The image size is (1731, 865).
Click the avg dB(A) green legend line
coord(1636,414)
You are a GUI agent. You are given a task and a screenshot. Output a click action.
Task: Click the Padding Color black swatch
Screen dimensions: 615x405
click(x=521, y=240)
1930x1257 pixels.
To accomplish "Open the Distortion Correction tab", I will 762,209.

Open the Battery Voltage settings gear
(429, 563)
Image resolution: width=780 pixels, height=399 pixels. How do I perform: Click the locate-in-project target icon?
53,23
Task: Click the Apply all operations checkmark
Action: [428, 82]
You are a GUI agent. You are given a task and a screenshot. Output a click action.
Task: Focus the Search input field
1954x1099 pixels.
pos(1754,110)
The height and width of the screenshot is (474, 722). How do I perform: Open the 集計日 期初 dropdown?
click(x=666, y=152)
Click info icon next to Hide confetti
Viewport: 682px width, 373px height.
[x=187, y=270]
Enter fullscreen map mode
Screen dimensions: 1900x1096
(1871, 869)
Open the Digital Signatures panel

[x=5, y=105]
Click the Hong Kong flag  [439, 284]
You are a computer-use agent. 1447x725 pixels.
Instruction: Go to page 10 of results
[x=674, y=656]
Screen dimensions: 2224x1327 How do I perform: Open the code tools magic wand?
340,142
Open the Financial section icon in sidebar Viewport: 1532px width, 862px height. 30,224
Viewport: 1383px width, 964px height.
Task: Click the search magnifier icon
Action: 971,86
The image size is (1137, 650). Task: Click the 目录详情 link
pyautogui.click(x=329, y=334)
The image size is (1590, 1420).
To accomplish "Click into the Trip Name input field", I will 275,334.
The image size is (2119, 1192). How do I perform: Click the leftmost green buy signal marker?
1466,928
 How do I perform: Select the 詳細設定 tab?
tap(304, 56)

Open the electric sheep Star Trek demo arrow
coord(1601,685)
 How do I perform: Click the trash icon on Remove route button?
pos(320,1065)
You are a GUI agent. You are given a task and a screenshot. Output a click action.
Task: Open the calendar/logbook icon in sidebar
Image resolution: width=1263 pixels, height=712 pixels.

++++

* _PROBLEM_
Which lines of the data include the string "input"? Find them and copy each one.

* _ANSWER SPACE_
Task: Focus the Search input field
To accomplish "Click into the Trip Name input field", I will 275,334.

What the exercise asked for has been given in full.